1. Identify the Series:
This is an arithmetic series where the first term ([tex]\(a\)[/tex]) is [tex]\(2\)[/tex] and the common difference ([tex]\(d\)[/tex]) is also [tex]\(2\)[/tex].
2. Formulate the Sum of the First [tex]\(n\)[/tex] Terms:
The sum of the first [tex]\(n\)[/tex] terms ([tex]\(S_n\)[/tex]) of an arithmetic series can be calculated using the formula:
[tex]\[ S_n = \frac{n}{2} \left(2a + (n-1)d\right) \][/tex]
Substituting the values [tex]\(a = 2\)[/tex] and [tex]\(d = 2\)[/tex], the formula becomes:
[tex]\[ S_n = \frac{n}{2} \left(2 \cdot 2 + (n-1) \cdot 2\right) = \frac{n}{2} \left(4 + 2n - 2\right) = \frac{n}{2} (2n + 2) = n (n + 1) \][/tex]

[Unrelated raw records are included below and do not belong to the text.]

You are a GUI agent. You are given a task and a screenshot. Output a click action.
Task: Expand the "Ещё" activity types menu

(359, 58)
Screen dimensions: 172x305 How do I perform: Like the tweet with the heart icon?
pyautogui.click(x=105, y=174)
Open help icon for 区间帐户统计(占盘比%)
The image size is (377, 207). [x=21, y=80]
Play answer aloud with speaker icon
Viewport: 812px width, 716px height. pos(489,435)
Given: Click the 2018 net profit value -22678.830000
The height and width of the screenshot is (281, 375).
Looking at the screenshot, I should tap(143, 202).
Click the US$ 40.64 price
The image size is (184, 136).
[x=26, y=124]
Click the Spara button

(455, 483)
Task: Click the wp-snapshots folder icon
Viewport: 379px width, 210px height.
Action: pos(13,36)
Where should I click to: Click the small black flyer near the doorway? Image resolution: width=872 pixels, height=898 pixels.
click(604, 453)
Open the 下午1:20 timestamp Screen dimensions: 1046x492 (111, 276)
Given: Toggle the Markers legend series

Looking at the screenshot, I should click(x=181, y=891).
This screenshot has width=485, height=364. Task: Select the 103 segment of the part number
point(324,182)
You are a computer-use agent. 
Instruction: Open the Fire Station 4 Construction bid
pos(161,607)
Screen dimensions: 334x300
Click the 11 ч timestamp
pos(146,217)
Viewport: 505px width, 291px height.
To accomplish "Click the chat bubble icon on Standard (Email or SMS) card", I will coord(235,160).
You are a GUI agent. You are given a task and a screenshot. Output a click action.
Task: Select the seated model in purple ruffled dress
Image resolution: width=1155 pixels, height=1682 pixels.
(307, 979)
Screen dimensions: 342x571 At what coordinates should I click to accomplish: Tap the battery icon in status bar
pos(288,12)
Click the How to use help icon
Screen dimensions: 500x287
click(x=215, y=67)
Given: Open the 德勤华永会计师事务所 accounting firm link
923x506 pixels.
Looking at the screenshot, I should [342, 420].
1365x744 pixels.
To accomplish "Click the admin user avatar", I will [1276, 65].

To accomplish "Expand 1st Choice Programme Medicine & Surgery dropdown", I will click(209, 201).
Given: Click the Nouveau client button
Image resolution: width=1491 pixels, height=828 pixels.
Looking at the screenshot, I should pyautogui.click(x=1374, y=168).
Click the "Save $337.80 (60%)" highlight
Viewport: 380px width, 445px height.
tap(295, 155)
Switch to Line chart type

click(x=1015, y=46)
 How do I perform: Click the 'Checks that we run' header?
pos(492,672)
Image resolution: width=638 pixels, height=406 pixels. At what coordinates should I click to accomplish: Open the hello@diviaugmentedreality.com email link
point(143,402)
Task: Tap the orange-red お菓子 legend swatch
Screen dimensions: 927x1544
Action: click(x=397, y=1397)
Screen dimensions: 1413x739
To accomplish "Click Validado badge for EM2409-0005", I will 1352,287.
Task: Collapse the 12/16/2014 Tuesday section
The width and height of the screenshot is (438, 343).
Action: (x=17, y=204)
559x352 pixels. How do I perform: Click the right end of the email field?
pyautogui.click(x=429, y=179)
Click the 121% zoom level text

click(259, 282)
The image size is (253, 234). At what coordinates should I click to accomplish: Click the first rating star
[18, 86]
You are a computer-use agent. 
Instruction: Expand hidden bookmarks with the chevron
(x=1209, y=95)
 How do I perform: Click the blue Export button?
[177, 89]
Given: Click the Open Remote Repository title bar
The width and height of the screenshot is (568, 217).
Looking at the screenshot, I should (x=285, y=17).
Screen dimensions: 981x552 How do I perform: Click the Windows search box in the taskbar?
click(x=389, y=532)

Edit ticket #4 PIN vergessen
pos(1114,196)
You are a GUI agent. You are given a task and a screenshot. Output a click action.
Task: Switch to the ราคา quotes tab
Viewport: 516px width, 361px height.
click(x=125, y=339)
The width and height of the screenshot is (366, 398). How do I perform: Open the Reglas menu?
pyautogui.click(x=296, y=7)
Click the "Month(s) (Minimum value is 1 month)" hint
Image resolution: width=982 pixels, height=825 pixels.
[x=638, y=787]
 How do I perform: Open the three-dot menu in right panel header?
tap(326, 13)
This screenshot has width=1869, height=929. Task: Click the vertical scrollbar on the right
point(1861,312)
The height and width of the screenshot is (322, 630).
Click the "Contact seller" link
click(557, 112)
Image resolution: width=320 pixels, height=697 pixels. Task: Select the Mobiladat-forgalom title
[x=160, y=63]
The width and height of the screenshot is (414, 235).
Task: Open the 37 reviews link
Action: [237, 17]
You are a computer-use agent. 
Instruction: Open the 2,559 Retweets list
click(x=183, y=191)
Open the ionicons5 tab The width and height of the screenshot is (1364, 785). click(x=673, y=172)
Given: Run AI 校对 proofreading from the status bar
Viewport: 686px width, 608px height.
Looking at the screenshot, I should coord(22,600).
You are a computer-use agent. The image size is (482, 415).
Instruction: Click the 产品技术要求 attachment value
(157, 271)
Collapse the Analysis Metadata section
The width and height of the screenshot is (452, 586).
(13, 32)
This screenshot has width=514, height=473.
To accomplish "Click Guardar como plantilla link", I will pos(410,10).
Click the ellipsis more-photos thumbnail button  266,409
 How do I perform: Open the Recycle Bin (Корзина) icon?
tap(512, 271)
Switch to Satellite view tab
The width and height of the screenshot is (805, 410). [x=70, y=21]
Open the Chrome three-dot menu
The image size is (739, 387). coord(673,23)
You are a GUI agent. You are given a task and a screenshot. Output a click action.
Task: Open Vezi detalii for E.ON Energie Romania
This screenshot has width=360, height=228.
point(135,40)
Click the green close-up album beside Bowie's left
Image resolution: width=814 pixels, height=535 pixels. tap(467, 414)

3. Set the Sum Equal to 100:
We need to find [tex]\(n\)[/tex] such that the sum [tex]\(S_n\)[/tex] equals 100:
[tex]\[ n(n + 1) = 100 \][/tex]
4. Solve the Quadratic Equation:
Rewrite the equation as a standard quadratic equation:
[tex]\[ n^2 + n - 100 = 0 \][/tex]
Solving a quadratic equation [tex]\(ax^2 + bx + c = 0\)[/tex] can be done using the quadratic formula:
[tex]\[ n = \frac{{-b \pm \sqrt{{b^2 - 4ac}}}}{2a} \][/tex]
Here, [tex]\(a = 1\)[/tex], [tex]\(b = 1\)[/tex], and [tex]\(c = -100\)[/tex]. Substituting these into the formula gives:
[tex]\[ n = \frac{{-1 \pm \sqrt{{1^2 - 4 \cdot 1 \cdot (-100)}}}}{2 \cdot 1} = \frac{{-1 \pm \sqrt{{1 + 400}}}}{2} = \frac{{-1 \pm \sqrt{401}}}{2} \][/tex]
5. Interpret the Results:
This gives two solutions:
[tex]\[ n = \frac{{-1 + \sqrt{401}}}{2} \quad \text{and} \quad n = \frac{{-1 - \sqrt{401}}}{2} \][/tex]
Since [tex]\(n\)[/tex] represents the number of terms and must be a positive integer, we discard the negative solution:
[tex]\[ n = \frac{{-1 + \sqrt{401}}}{2} \][/tex]
Simplifying numerically, we get:
[tex]\[ n \approx \frac{{20.02498438 - 1}}{2} \approx \frac{{19.02498438}}{2} \approx 9.51249219 \][/tex]
However, since the number of terms [tex]\(n\)[/tex] must be an integer, we consider the nearest integers to check which satisfies the sum exactly. Based on checking:
- If [tex]\(n = 9\)[/tex], then the sum [tex]\(S_9\)[/tex] is:
[tex]\[ S_9 = 9(9 + 1) = 90 \quad (\text{not equal to } 100) \][/tex]
- If [tex]\(n = 10\)[/tex], then the sum [tex]\(S_{10}\)[/tex] is:
[tex]\[ S_{10} = 10(10 + 1) = 110 \quad (\text{exceeds } 100) \][/tex]
The exact scenario leads us to realize the possible error in integer consideration. Nevertheless mathematically closest solution intermediate as:
The solutions derived are:
\[
n = \frac{{-1 + \sqrt{401}}}{2} \approx 9.51249219 \text{ yet leading around 9~10}
coersively best rationalised solution nearer the accurate is inline 10 for functionnato per integeric utilization.